> **Exercise**
Take the line that holds "Task: Select the All Milk tab" and every line after it to the end of the entries, and repeat them exactly without the pictures.

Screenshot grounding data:
───
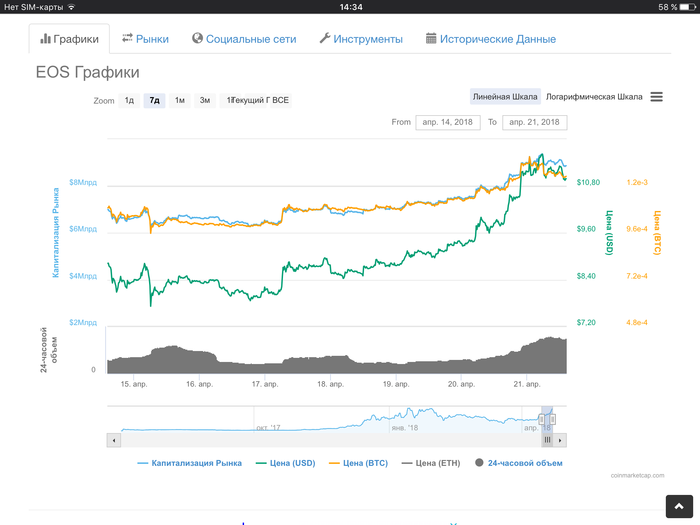This screenshot has width=700, height=525.
Task: Set zoom range to 1м
Action: [x=180, y=100]
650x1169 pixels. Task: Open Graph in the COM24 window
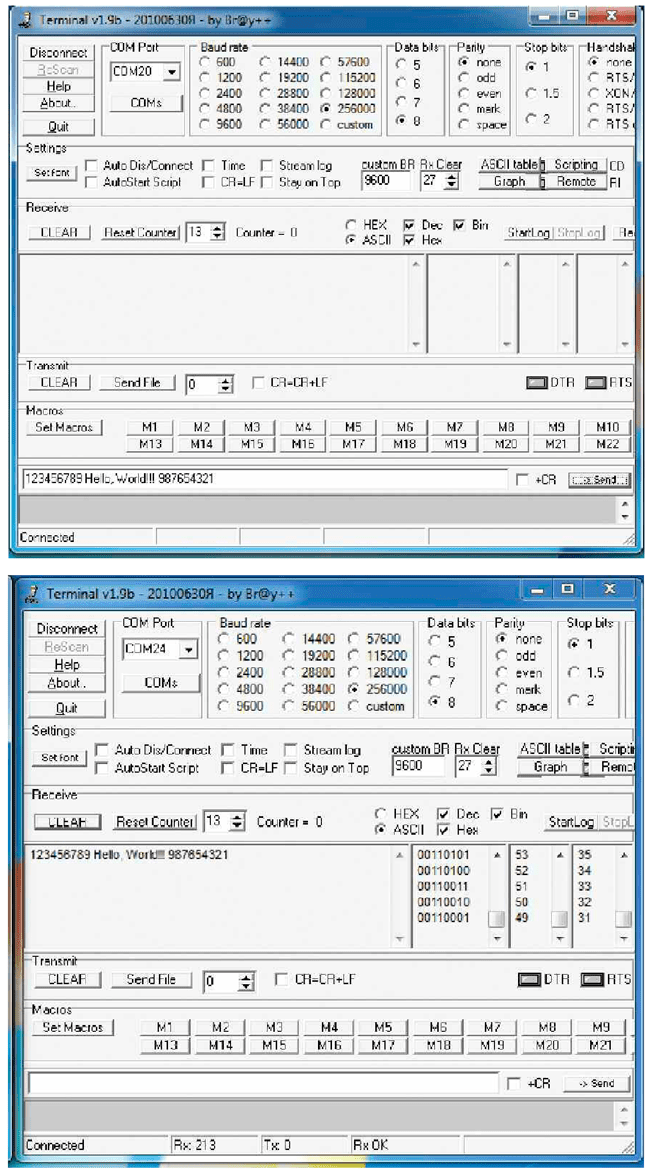(x=549, y=767)
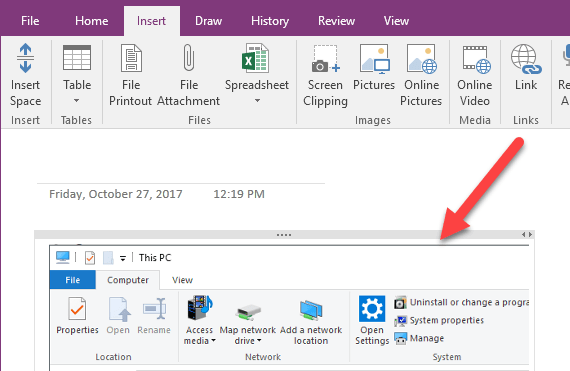Click the Insert Space icon
Image resolution: width=570 pixels, height=371 pixels.
[x=25, y=58]
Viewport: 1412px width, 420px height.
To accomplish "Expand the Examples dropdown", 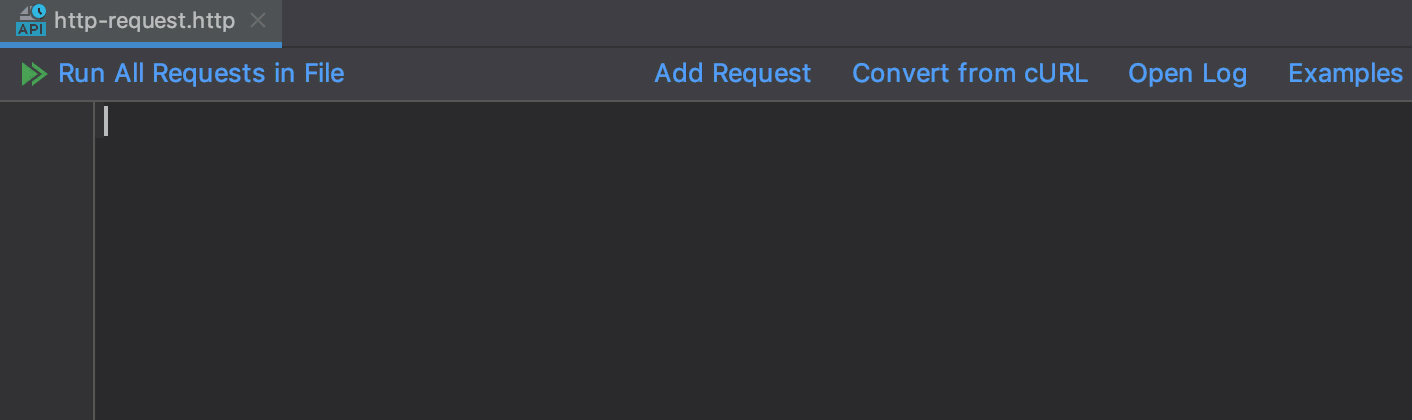I will click(x=1345, y=74).
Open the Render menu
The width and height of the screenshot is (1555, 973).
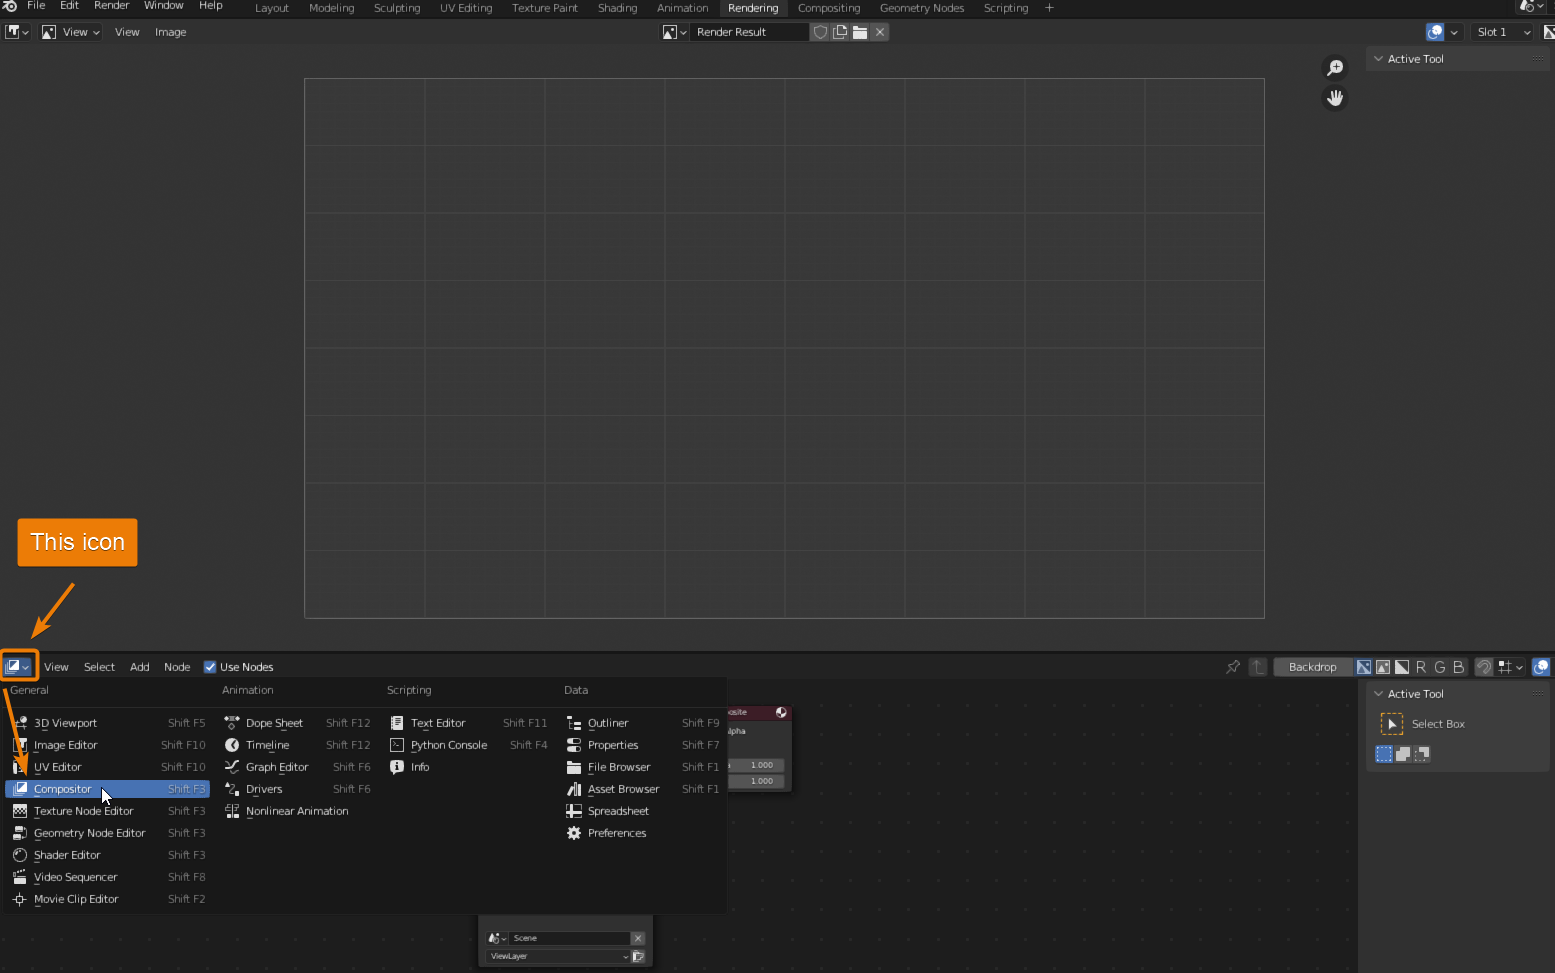[x=111, y=5]
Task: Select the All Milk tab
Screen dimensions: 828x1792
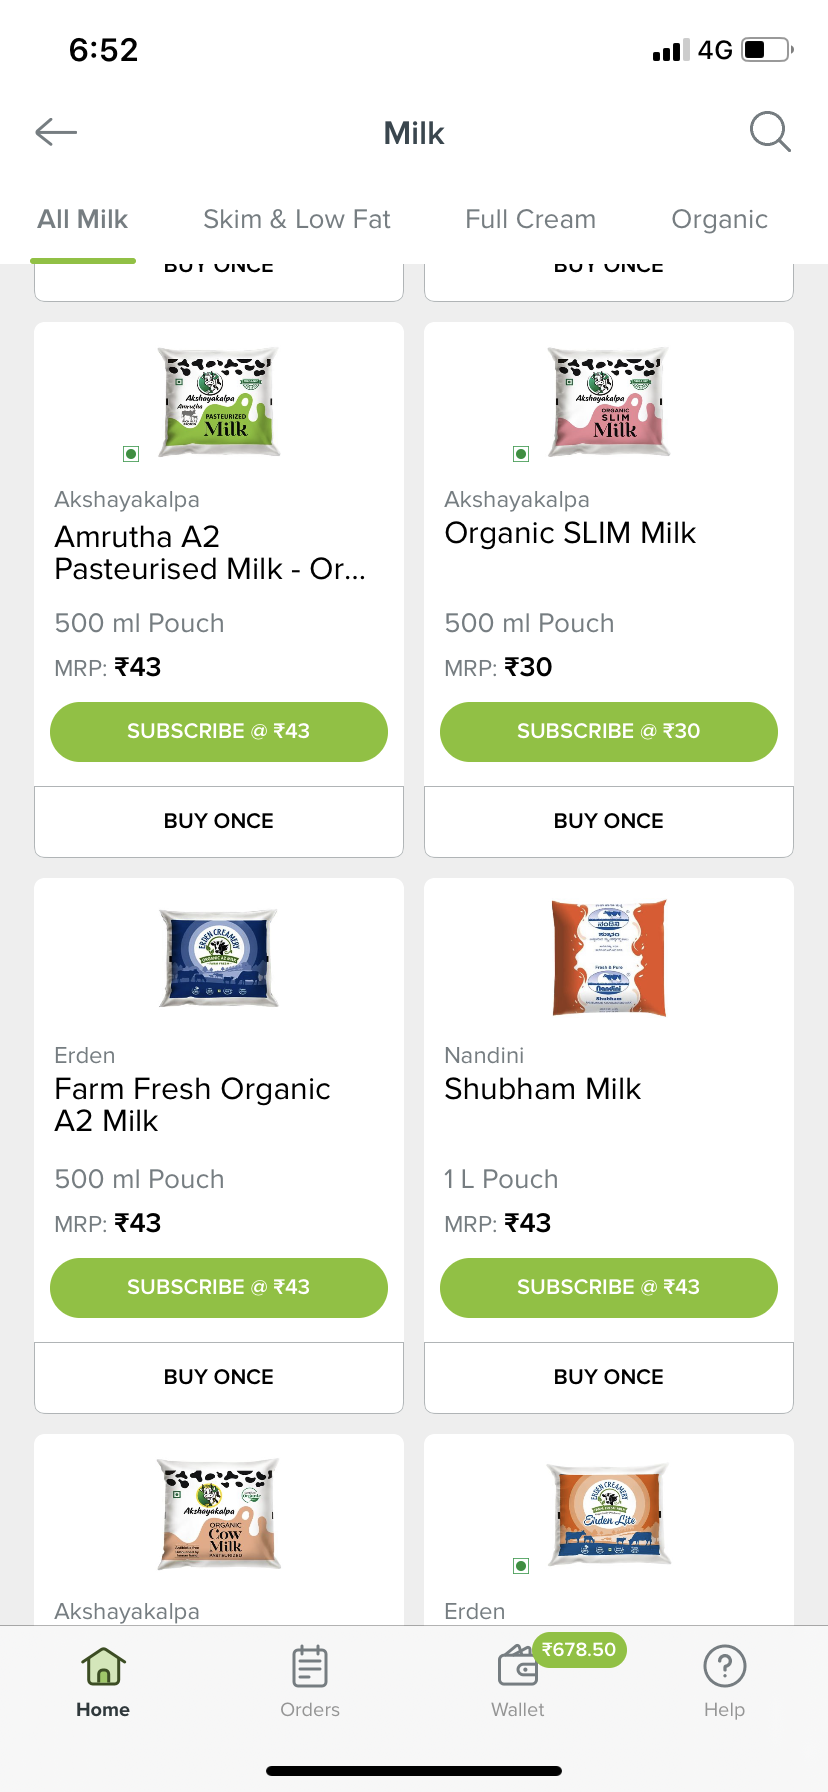Action: (x=83, y=220)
───
> **Answer to this exercise**
Task: Select the All Milk tab
Screen dimensions: 828x1792
Action: (x=83, y=220)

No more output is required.